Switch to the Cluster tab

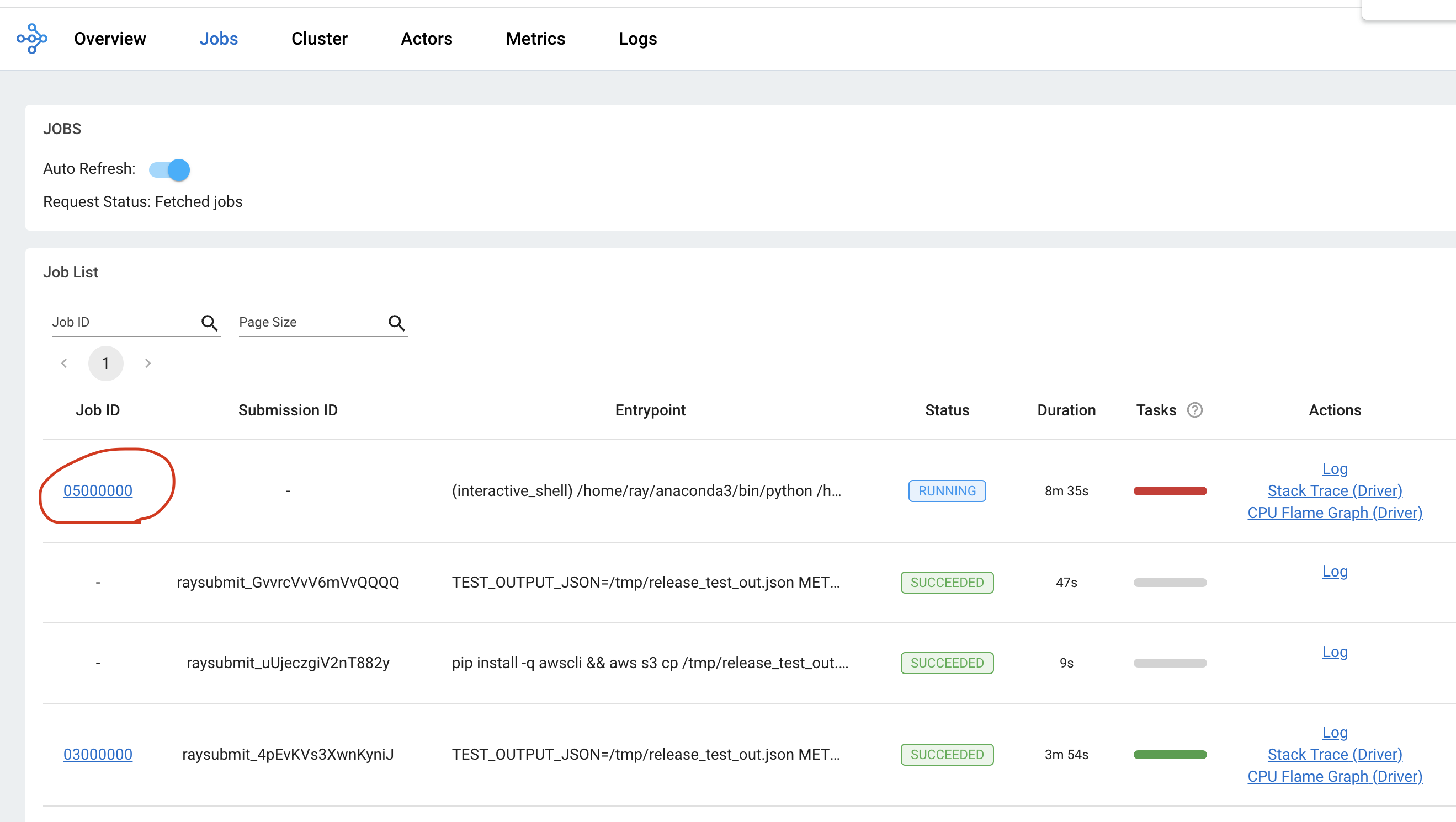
· · · · · · ·
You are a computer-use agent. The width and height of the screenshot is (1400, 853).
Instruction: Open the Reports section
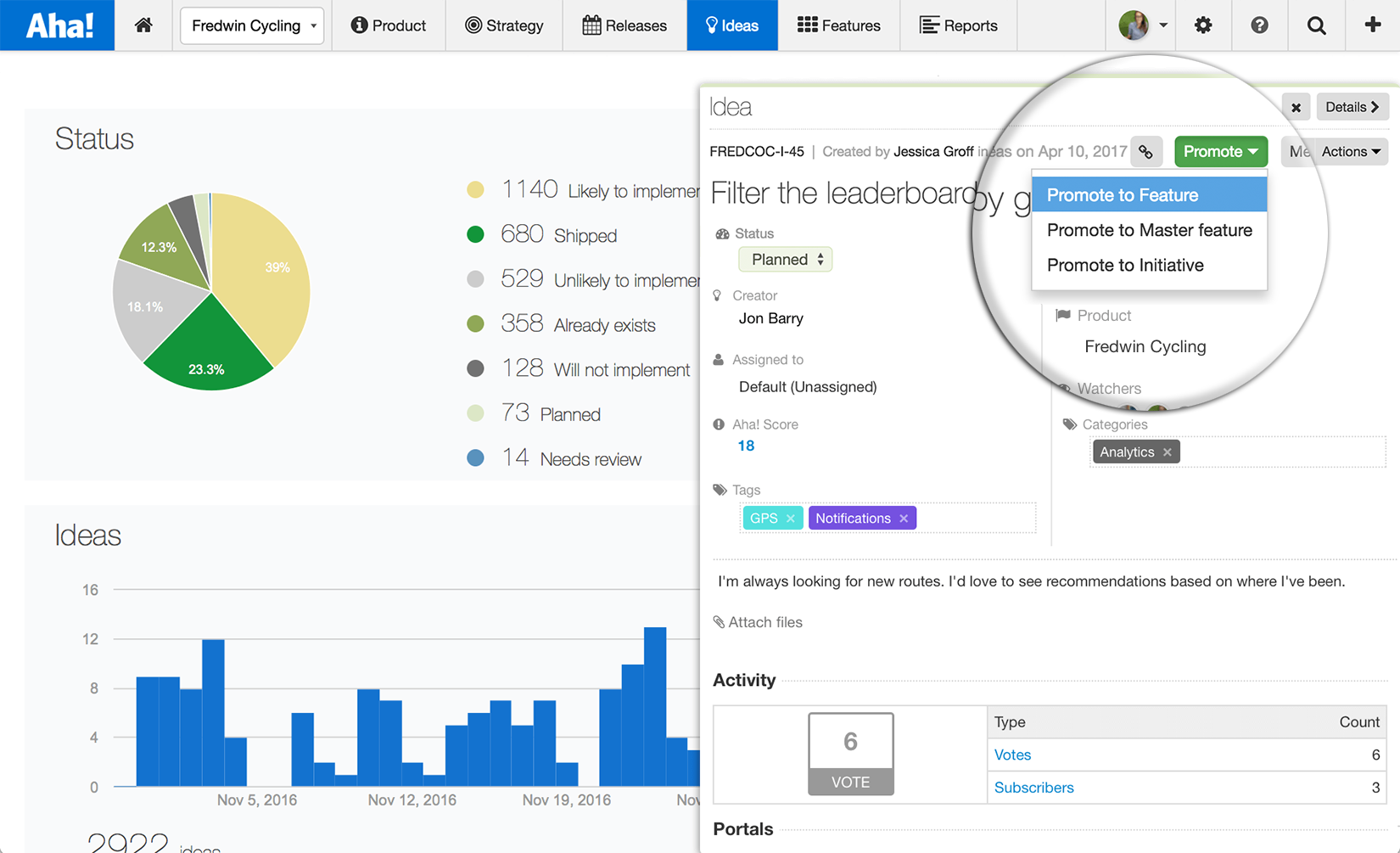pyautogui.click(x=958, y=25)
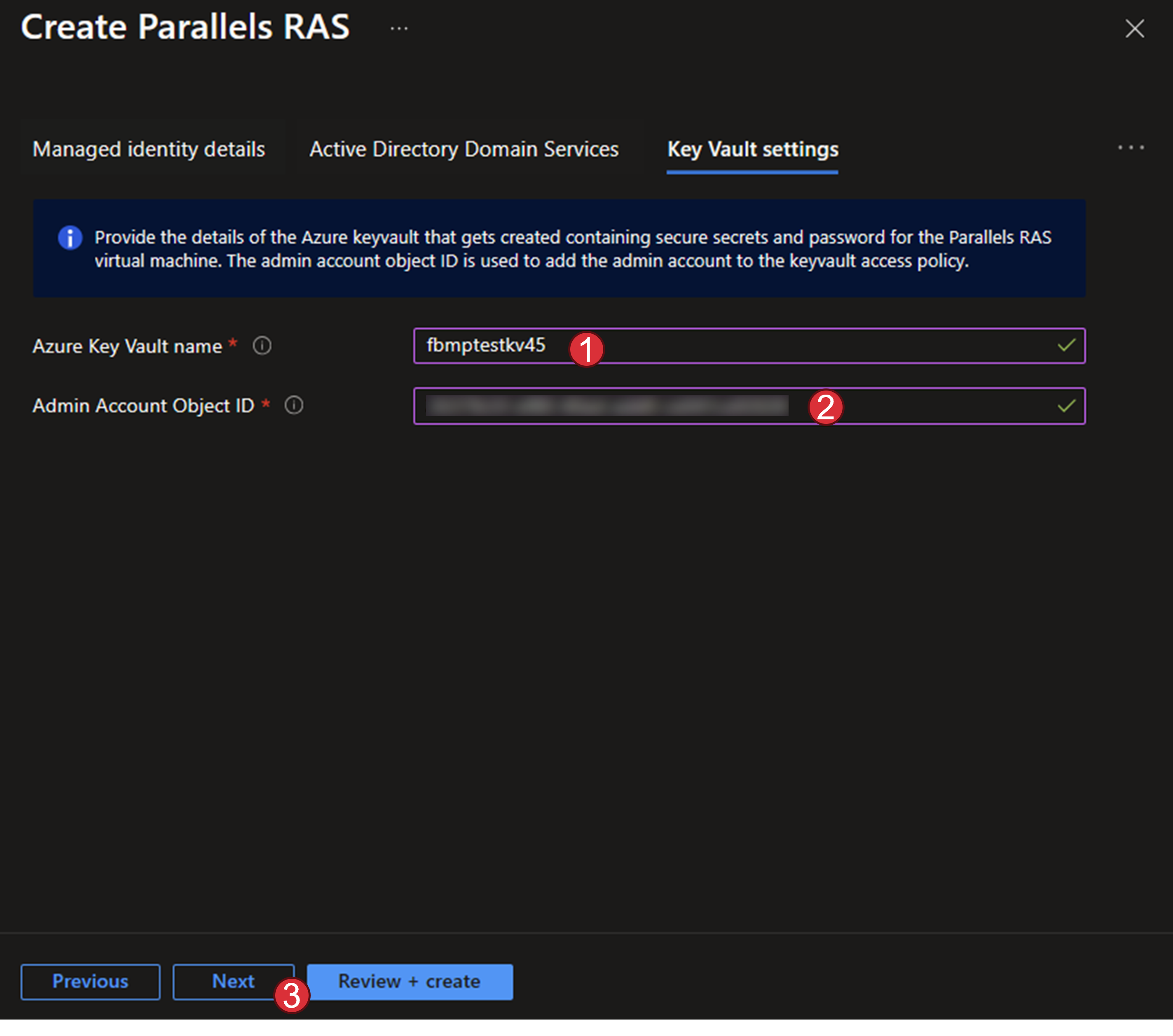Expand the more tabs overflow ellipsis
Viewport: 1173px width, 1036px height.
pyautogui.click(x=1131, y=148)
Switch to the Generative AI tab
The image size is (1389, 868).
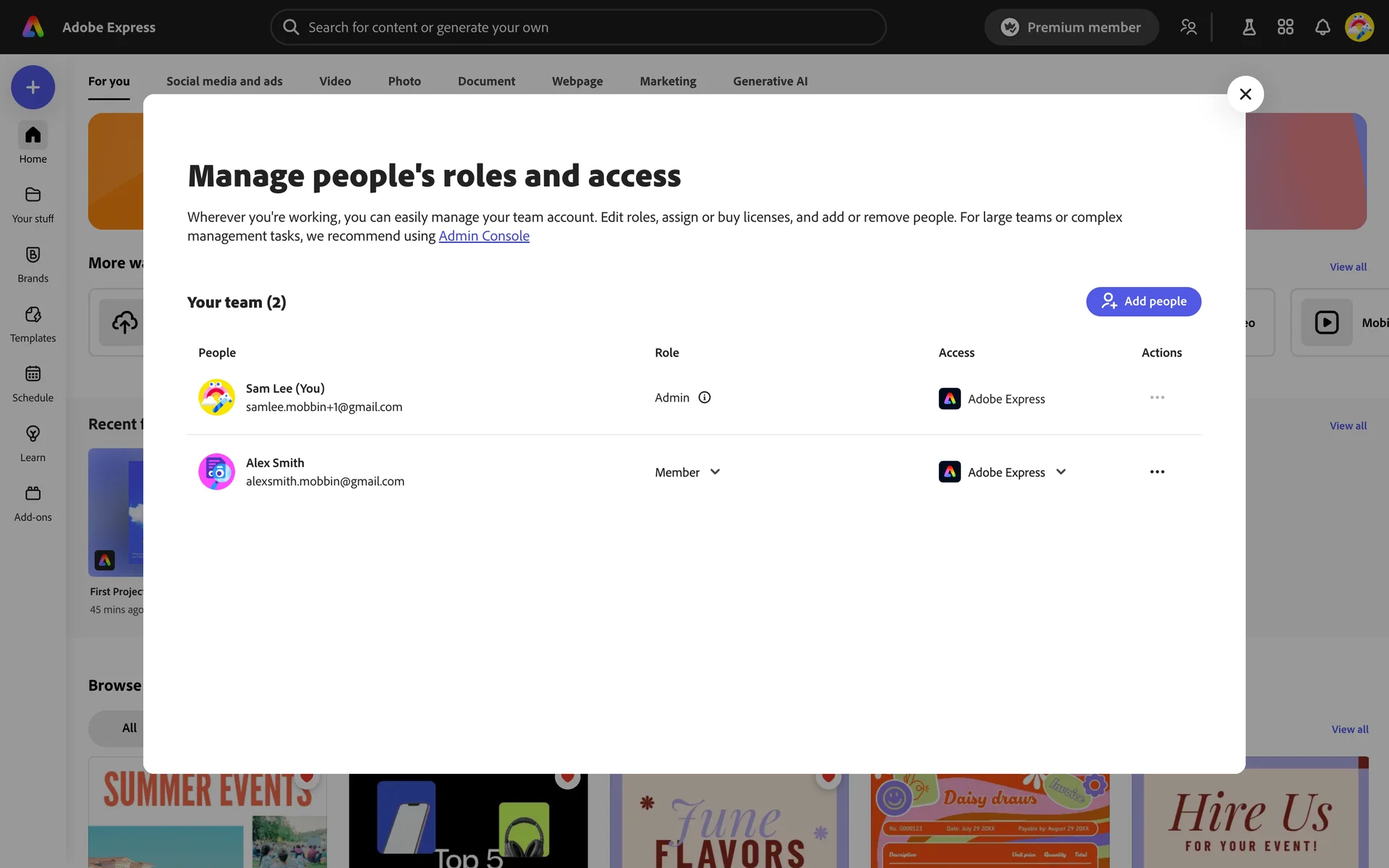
· · · · · · ·
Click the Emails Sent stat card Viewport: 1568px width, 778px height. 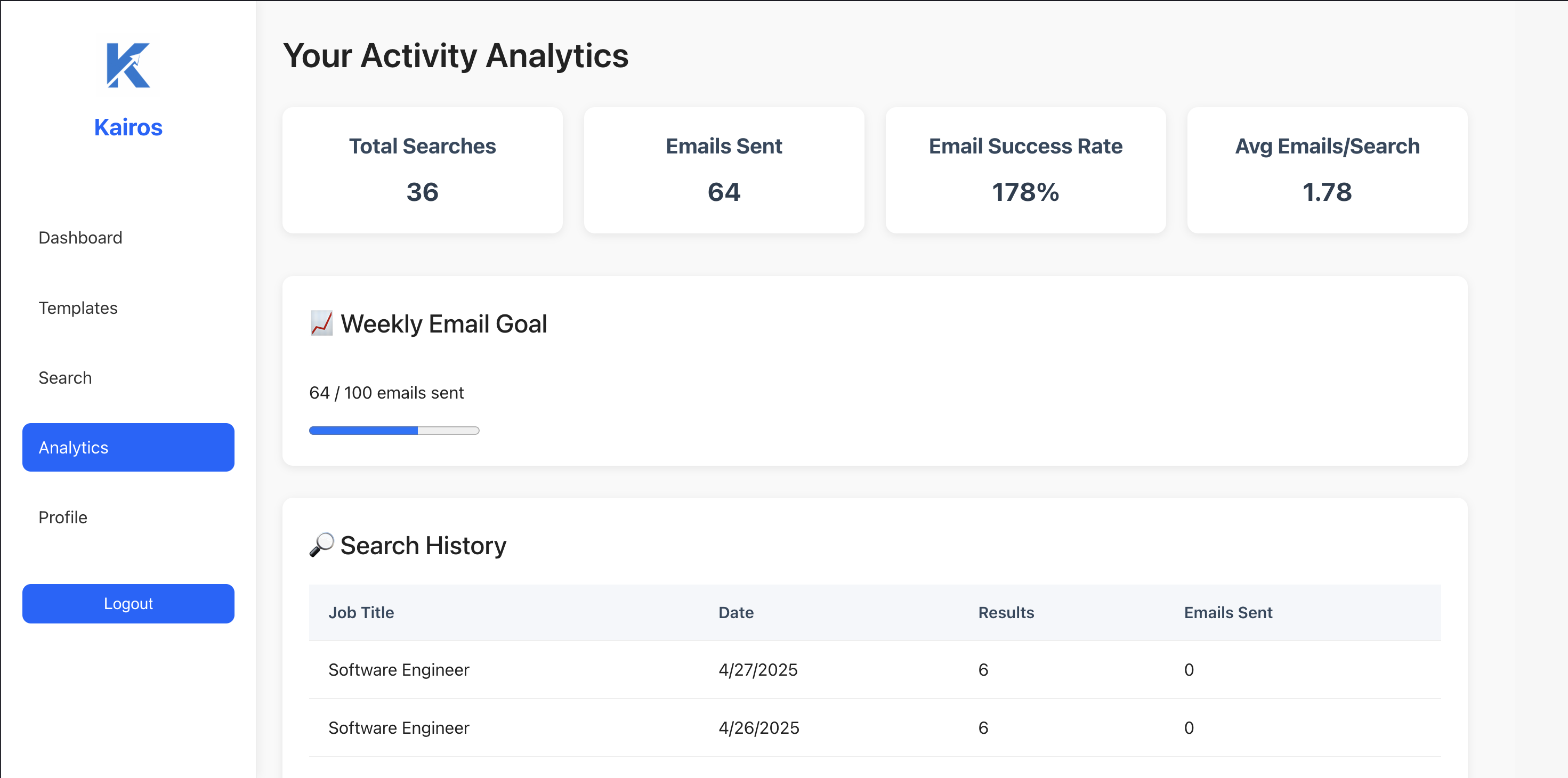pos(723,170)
· · · · · · ·
### YOUR OBJECTIVE
In the data above, which lines lie between the line with "Switch to the Generative AI tab" and the line with "The image size is (1389, 868).", inclusive? Print those lines exactly and nothing else.

### WRITTEN SOLUTION
Switch to the Generative AI tab
The image size is (1389, 868).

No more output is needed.